Filter filter = ...;
Set keys = cache.keySet(filter);
Map results = cache.getAll(keys);

The getAll method will try to satisfy as many results as possible from the front cache and delegate to the back cache to retrieve only the missing ones. This will ensure that we move the bare minimum of data across the wire when executing queries, which will improve the throughput.

However, keep in mind that this approach might increase latency, as you are making two network roundtrips instead of one, unless all results are already in the front cache. In general, if the expected result set is relatively small, it might make more sense to move all the results over the network using a single entrySet call.
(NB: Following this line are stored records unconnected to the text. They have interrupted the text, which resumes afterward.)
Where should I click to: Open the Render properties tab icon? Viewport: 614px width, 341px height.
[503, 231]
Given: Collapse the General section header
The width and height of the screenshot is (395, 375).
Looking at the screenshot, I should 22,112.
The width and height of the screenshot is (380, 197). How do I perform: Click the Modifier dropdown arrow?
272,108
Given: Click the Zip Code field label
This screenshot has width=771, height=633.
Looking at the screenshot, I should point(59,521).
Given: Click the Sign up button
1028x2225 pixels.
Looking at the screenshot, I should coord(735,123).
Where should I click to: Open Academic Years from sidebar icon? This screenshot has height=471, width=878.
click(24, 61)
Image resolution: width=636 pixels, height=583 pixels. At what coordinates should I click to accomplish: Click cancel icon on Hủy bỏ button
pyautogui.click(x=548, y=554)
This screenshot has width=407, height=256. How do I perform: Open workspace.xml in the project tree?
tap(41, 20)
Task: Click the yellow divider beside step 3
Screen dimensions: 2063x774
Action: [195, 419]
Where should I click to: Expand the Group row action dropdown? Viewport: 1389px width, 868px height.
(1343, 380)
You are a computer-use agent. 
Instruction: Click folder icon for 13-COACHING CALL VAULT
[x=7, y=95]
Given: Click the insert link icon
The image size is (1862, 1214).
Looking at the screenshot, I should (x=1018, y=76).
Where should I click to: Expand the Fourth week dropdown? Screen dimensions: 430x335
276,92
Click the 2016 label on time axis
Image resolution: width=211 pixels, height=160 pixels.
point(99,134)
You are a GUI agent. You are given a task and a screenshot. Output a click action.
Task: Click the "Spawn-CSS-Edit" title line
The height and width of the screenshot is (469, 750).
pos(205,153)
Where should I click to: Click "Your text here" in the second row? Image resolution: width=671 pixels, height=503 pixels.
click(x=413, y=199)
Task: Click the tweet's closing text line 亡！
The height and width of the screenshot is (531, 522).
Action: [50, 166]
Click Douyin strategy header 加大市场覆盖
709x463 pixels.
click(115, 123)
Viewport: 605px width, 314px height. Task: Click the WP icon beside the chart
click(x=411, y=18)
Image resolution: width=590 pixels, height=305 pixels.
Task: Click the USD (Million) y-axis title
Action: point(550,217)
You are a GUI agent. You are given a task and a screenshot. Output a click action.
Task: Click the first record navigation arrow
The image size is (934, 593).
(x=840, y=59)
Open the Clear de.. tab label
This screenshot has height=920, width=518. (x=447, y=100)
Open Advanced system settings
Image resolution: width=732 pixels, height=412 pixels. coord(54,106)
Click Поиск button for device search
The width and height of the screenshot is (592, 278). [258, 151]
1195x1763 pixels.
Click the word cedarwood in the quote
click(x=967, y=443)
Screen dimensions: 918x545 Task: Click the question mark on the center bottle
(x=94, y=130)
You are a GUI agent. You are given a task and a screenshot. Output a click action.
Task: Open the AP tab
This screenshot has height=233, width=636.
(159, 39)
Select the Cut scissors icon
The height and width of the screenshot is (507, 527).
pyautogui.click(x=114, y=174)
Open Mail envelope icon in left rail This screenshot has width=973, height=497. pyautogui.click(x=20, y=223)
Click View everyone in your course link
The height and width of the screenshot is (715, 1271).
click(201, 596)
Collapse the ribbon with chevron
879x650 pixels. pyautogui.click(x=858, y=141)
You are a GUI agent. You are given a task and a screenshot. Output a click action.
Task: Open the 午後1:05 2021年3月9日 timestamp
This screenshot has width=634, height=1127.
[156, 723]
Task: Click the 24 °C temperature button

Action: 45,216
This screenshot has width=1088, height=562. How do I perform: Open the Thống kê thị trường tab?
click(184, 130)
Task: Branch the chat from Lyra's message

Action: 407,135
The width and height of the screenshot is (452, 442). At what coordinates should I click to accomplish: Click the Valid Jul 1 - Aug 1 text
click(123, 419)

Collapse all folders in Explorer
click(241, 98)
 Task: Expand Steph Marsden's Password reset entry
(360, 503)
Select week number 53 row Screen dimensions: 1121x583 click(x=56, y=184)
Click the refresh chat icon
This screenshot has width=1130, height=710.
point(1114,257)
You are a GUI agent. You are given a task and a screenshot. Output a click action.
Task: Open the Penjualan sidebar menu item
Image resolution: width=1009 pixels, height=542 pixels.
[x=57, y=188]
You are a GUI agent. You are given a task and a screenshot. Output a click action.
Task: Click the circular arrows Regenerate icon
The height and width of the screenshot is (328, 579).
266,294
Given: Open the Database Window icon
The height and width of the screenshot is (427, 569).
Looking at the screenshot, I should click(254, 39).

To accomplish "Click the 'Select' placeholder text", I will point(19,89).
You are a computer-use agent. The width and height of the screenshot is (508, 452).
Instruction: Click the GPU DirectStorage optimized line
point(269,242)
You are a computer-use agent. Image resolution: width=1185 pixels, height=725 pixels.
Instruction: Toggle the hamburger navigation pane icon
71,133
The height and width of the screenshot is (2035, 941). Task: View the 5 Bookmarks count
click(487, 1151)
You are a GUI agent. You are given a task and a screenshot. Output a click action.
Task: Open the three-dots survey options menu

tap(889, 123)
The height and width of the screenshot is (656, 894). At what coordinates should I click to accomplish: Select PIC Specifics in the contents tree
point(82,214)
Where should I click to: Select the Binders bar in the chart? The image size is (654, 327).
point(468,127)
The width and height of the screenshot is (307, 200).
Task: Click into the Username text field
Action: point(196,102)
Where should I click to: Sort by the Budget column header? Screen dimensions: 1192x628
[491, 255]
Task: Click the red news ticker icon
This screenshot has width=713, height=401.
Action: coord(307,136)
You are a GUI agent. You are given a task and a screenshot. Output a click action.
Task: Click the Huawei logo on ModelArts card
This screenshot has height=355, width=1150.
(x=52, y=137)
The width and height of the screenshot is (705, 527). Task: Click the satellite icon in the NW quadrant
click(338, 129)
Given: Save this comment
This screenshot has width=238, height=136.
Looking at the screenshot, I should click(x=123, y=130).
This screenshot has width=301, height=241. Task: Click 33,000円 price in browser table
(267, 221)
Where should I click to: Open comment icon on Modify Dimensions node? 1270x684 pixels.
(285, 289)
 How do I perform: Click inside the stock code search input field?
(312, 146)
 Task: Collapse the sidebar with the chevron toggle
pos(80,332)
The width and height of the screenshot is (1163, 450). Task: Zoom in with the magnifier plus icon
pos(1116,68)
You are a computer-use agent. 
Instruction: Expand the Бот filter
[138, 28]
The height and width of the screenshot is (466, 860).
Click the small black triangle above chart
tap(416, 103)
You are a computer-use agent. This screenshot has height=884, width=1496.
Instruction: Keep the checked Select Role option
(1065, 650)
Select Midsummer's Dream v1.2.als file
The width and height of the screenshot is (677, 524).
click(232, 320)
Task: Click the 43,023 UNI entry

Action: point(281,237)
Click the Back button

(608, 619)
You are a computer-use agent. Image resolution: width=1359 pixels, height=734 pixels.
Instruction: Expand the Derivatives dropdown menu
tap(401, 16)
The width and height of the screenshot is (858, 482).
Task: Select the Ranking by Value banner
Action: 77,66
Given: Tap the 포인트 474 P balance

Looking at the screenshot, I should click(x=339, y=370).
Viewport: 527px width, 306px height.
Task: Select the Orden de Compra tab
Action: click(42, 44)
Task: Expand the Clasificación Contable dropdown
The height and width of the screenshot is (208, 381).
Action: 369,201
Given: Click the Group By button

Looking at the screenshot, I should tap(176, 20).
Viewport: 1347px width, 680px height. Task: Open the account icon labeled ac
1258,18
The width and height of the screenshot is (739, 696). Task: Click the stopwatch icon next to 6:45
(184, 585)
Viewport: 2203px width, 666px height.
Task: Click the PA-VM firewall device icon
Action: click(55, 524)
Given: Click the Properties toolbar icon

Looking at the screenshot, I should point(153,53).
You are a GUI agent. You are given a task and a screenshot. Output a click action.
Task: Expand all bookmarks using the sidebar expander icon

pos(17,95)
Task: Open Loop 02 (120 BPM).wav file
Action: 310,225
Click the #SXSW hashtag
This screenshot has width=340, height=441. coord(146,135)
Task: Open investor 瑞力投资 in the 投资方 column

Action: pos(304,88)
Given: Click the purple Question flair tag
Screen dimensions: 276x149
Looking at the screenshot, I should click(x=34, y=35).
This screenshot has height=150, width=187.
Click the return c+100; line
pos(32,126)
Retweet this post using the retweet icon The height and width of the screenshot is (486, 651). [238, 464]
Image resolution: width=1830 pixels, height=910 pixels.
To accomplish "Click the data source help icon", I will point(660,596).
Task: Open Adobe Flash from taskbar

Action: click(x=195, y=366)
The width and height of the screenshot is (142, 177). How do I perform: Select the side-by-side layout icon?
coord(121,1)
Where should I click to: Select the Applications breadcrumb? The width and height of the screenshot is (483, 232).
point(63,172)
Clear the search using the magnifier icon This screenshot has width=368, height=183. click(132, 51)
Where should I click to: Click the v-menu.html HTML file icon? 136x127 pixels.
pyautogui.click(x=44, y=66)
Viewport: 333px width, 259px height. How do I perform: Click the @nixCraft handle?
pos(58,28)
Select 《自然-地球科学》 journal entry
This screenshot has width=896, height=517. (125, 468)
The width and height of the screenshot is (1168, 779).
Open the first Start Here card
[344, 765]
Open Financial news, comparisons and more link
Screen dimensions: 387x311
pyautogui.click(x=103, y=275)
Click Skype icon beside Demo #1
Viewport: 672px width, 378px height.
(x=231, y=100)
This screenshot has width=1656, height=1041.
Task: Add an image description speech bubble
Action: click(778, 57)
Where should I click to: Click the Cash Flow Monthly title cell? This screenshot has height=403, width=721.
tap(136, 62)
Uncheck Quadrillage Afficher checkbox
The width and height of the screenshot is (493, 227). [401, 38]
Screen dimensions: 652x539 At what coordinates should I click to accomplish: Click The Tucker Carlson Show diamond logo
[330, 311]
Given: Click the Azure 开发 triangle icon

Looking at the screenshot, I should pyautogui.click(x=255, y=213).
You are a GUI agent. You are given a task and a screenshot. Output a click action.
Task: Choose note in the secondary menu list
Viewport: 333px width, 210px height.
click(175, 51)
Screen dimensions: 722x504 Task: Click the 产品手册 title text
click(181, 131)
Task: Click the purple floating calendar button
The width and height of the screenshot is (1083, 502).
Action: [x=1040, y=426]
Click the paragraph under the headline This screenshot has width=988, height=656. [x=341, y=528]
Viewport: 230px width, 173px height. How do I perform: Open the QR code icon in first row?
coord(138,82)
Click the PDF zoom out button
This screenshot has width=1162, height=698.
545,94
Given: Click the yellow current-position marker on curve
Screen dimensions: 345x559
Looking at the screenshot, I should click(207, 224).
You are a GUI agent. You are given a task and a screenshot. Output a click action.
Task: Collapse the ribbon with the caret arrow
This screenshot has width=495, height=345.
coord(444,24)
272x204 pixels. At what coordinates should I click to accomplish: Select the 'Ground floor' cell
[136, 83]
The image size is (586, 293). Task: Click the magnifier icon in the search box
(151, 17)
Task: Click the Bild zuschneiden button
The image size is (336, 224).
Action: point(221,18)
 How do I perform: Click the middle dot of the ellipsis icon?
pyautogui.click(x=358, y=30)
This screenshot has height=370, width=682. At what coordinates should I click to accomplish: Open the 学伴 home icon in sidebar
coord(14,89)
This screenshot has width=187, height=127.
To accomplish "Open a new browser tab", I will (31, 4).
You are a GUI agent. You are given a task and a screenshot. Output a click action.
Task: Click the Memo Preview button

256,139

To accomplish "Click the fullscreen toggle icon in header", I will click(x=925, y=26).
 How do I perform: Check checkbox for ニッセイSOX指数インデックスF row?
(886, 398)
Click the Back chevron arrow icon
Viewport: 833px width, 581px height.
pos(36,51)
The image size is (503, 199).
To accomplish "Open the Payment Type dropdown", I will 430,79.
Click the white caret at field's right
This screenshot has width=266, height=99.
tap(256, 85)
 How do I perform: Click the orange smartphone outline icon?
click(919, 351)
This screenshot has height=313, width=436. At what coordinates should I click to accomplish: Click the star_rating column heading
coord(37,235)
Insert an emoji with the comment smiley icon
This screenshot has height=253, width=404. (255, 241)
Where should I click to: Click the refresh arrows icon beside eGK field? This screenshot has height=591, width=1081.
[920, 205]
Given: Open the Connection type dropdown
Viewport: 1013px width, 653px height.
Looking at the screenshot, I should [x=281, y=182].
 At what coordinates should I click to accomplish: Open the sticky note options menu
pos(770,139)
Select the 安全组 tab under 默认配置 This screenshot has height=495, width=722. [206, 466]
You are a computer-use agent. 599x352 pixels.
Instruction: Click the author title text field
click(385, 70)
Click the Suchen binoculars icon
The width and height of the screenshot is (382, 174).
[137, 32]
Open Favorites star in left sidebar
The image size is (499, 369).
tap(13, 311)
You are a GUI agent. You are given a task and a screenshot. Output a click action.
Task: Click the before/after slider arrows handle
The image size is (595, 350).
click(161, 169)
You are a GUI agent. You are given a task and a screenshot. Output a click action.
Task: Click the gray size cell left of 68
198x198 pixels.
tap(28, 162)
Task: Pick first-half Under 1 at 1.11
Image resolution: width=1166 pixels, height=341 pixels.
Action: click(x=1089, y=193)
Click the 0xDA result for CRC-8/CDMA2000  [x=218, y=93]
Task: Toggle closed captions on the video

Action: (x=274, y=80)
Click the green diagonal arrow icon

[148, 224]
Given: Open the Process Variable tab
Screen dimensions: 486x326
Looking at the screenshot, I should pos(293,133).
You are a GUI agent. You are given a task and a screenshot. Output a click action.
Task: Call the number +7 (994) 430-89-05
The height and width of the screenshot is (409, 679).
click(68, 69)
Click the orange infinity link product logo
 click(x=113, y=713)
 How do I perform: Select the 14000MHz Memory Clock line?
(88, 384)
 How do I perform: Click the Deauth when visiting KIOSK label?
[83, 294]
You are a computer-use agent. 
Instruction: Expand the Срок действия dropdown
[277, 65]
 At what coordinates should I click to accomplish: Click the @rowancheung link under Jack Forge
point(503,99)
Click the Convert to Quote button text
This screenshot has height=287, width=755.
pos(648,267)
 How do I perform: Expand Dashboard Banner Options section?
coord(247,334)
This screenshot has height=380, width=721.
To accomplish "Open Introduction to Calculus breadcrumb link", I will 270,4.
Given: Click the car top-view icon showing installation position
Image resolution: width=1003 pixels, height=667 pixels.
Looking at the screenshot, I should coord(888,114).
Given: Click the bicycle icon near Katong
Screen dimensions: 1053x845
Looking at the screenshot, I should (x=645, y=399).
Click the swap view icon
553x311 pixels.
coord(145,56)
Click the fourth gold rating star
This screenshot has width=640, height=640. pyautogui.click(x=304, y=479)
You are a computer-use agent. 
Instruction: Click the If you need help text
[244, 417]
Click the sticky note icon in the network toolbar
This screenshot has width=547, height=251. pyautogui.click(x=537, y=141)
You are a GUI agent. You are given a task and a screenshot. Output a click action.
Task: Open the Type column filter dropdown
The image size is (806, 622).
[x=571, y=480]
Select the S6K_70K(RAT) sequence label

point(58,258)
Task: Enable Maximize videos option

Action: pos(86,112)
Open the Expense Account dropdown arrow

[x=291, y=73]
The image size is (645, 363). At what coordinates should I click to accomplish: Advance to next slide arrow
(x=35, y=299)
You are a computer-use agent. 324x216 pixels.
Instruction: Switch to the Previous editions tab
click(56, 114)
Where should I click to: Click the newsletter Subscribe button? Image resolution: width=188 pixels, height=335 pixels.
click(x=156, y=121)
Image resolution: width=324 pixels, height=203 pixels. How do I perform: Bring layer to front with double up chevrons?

Another potential problem with the idiom used for near cache queries is that it could return invalid results. There is a possibility that some of the entries might change between the calls to keySet and getAll. If that happens, getAll might return entries that do not satisfy the filter anymore, so you should only use this approach if you know that this cannot happen (for example, if objects in the cache you are querying, or at least the attributes that the query is based on, are immutable).

Sorting the results

We have already seen that the entrySet method allows you to pass a Comparator as a second argument, which will be used to sort the results. If your objects implement the Comparable interface you can also specify null as a second argument and the results will be sorted based on their natural ordering. For example, if we defined the natural sort order for transactions by implementing Comparable within our Transaction class, we could've simply passed null instead of a DefaultTransactionComparator instance within the findTransactions implementation shown earlier.

On the other hand, if you use near cache query idiom, you will have to sort the results yourself. This is again an opportunity to add utility methods that allow you to query near cache and to optionally sort the results to our base repository class. However, there is a lot more to cover in this article, so I will leave this as an exercise for the reader.